Kratos volvió a sentarse. En algún momento, no sabía exactamente cuándo, el efluvio que rodeaba a la reina se había disipado. Seguía siendo tan bella y deseable como antes, pero al menos ahora Kratos podía controlar su reacción física ante ella.

—¿Eres en verdad una diosa?

—Ésa es una pregunta muy directa,
tah
Kratos.

—Según nos explicó tu eunuco, tienes siete partes de divina y tres de mortal. ¿Es eso cierto?

—Es cierto que es lo que dicen mis súbditos. ¿A qué llamáis dios?

Kratos se volvió a Ahri. Para ofrecer definiciones, pensó, estaban los eruditos.

—A un ser sobrenatural, inmortal y muy poderoso.

—¿Cómo medirías su poder, Numerista?

—No lo sé, majestad. Tendría que estar delante de ese dios y verificar qué obras y prodigios es capaz de realizar. Según los mitos, no todos los dioses son igualmente poderosos. Taniar y Anfiún, por ejemplo, serían más poderosos que Vanth, pero menos que Manígulat.

—¿Dirías que su poder es una medida de su divinidad? ¿Que Manígulat es más dios que Vanth, según tus palabras?

—Ignoro qué responder a esa pregunta, majestad.

—Yo soy y no soy una diosa. Soy inmortal, a menos que
tah
Kratos se empeñe en demostrar lo contrario con su espada, pues si me decapitara no me sería fácil conservar mi inmortalidad.

—Entonces no eres realmente... inmortal, majestad.
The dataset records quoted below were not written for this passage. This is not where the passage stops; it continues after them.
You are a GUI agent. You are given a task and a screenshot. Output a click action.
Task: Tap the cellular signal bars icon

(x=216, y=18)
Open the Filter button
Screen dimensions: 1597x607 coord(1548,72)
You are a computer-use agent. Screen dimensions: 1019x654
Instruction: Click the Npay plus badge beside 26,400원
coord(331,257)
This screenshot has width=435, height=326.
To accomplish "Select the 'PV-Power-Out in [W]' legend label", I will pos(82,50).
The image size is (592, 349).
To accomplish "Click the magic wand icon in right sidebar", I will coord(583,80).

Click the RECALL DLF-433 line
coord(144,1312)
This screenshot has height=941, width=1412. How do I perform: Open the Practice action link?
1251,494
—Como erudito a quien le gusta tanto precisar los términos, encontrarías que «duradera» es un adjetivo más exacto para mí. No me verás envejecer ni enfermar. Y espero que tampoco me veas morir, mas para eso debo evitar ciertos peligros.

—¿Por qué no puedes envejecer ni enfermar? —dijo Kratos.
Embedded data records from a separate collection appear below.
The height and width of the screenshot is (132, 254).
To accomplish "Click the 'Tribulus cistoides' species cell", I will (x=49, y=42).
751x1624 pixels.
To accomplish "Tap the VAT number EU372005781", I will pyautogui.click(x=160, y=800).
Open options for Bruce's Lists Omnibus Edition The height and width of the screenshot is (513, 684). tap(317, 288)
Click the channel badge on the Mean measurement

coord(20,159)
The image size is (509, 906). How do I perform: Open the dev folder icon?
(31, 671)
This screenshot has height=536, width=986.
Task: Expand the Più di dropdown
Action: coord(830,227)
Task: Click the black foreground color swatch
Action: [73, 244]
—¡De nuevo una pregunta muy directa!

—Prefiero no seguir con tantos rodeos. Si, como tú has dicho, estamos a punto de entrar en una nueva era, no quiero que su llegada nos sorprenda hablando aquí.

—No envejezco porque no está en mi naturaleza,
tah
Kratos. Soy de los llamados Antiguos. Vivimos entre vosotros, a medias entre los dioses y los humanos. Duraderos, pero no tan poderosos como los Yúgaroi. No me verás volar ni incendiar un barco con la mirada, ni soy capaz de levantarte con una mano y destrozar tus huesos entre mis dedos. Un dios sí podría hacer todo eso que acabo de decir.
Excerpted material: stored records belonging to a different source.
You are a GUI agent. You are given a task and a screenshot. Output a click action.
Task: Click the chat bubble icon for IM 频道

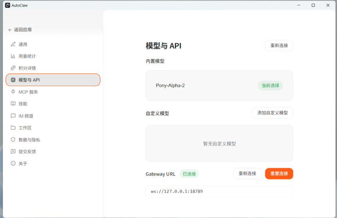13,116
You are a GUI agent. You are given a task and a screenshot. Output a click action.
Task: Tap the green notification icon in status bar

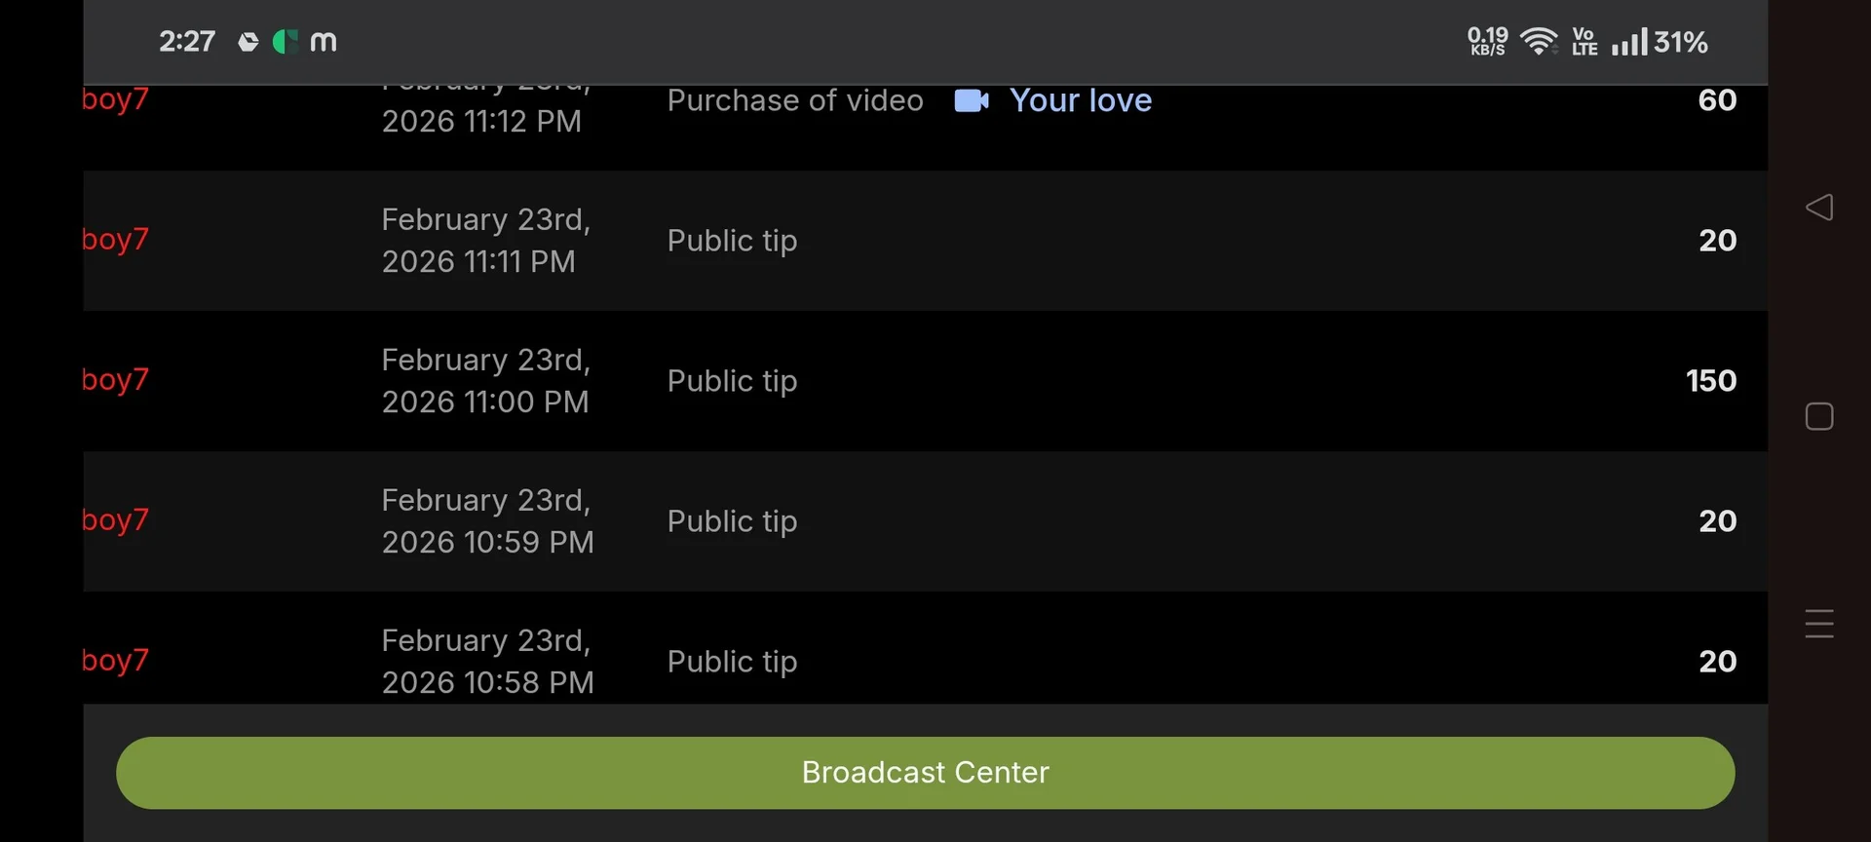(285, 42)
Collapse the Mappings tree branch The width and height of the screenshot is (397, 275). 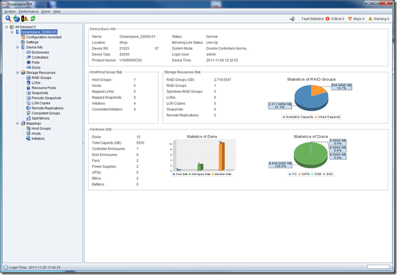point(18,123)
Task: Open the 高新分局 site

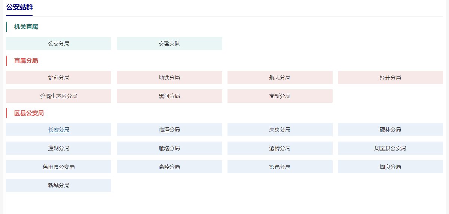Action: point(280,96)
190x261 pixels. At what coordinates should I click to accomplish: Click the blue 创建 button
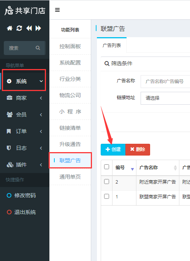coord(113,149)
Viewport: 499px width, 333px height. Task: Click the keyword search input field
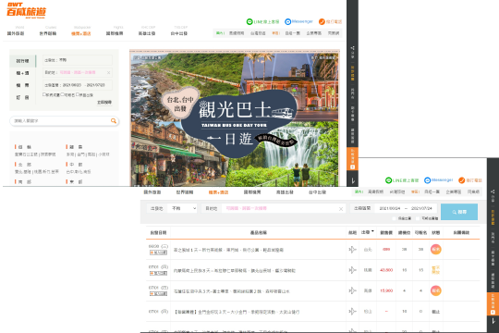(61, 121)
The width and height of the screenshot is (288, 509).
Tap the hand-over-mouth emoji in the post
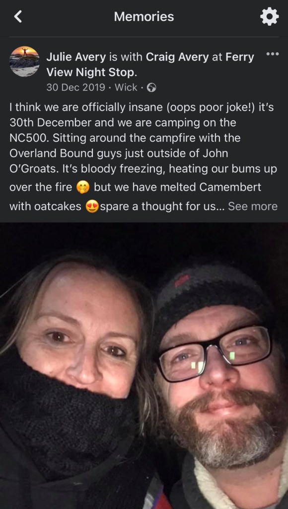tap(82, 188)
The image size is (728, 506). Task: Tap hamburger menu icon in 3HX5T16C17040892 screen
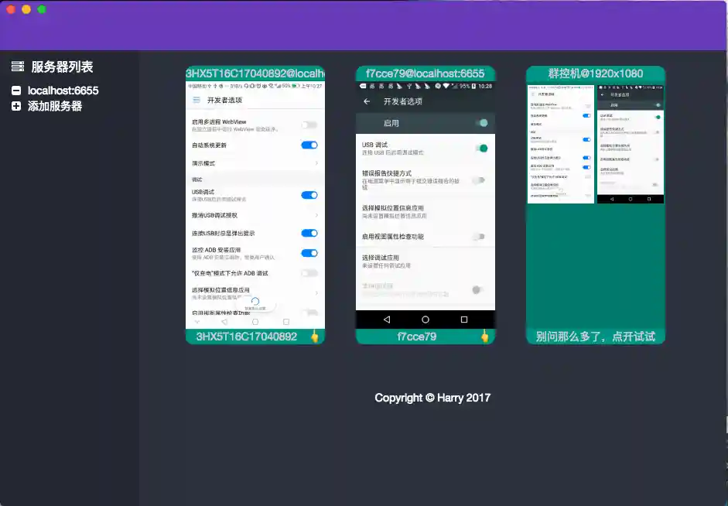click(x=196, y=100)
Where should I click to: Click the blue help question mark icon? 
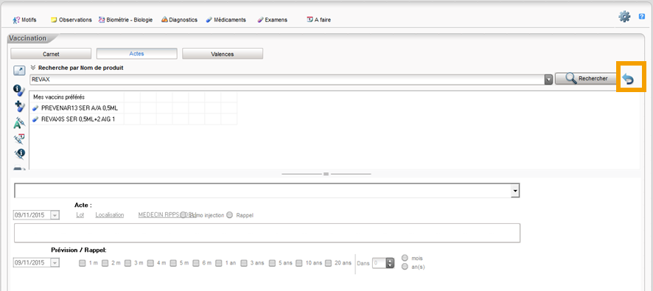pos(642,17)
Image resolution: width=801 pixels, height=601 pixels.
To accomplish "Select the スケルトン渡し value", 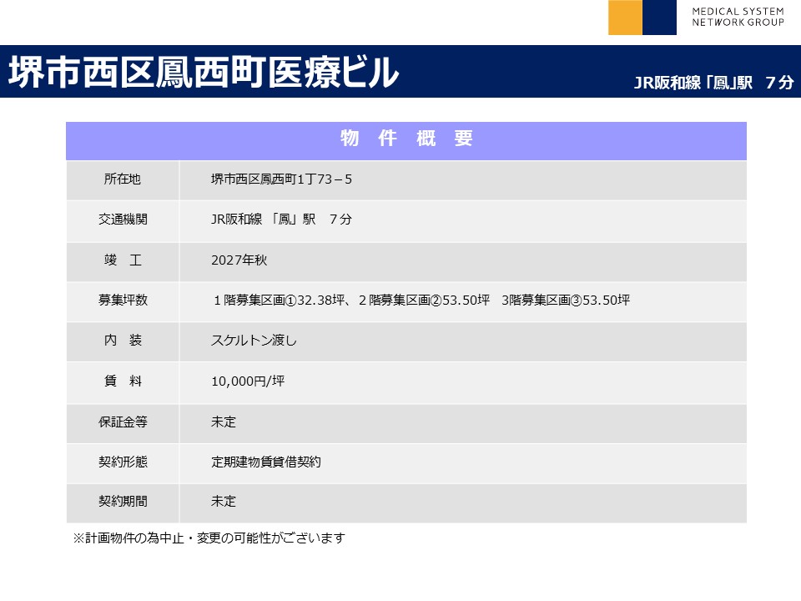I will click(x=254, y=341).
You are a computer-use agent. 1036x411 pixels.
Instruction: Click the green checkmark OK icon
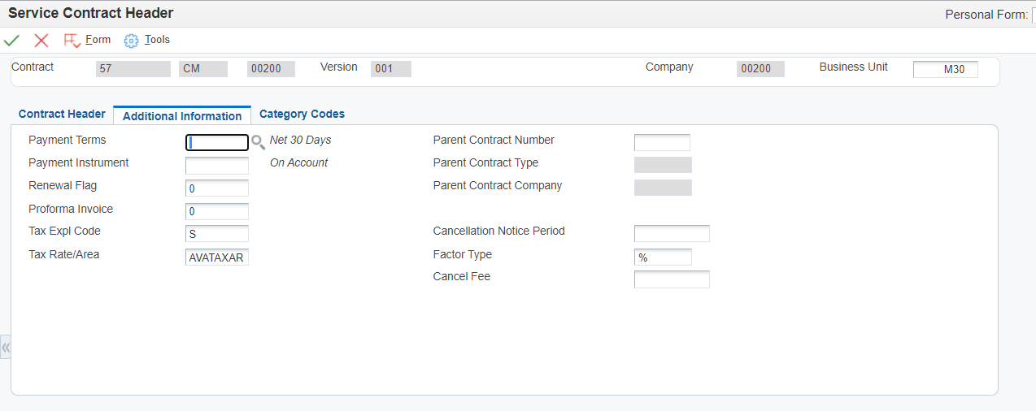[11, 40]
—¿Quiénes sois los Antiguos..., majestad? —preguntó Baoyim.

—Personas cuya naturaleza fue alterada, como os ocurre a vosotras, las Atagairas. Estuvimos ocultos entre los cien mil sin que los dioses lo supieran. Después volvimos a escondernos durante siglos en bosques y cuevas, lejos de vosotros, pues como seres intermedios no éramos aceptados ni por dioses ni por mortales. En sus guerras, para ellos todo era blanco o era negro, enemigos o aliados.

»Hace algo más de cien años decidí que, puesto que los grandes dioses se habían apartado del mundo y no parecía que fuesen a regresar, ¿por qué no dejar de esconder mi condición y actuar como una divinidad entre los mortales? De ese modo descubrí que la celebridad exagerada podía ser una protección tan eficaz como el anonimato.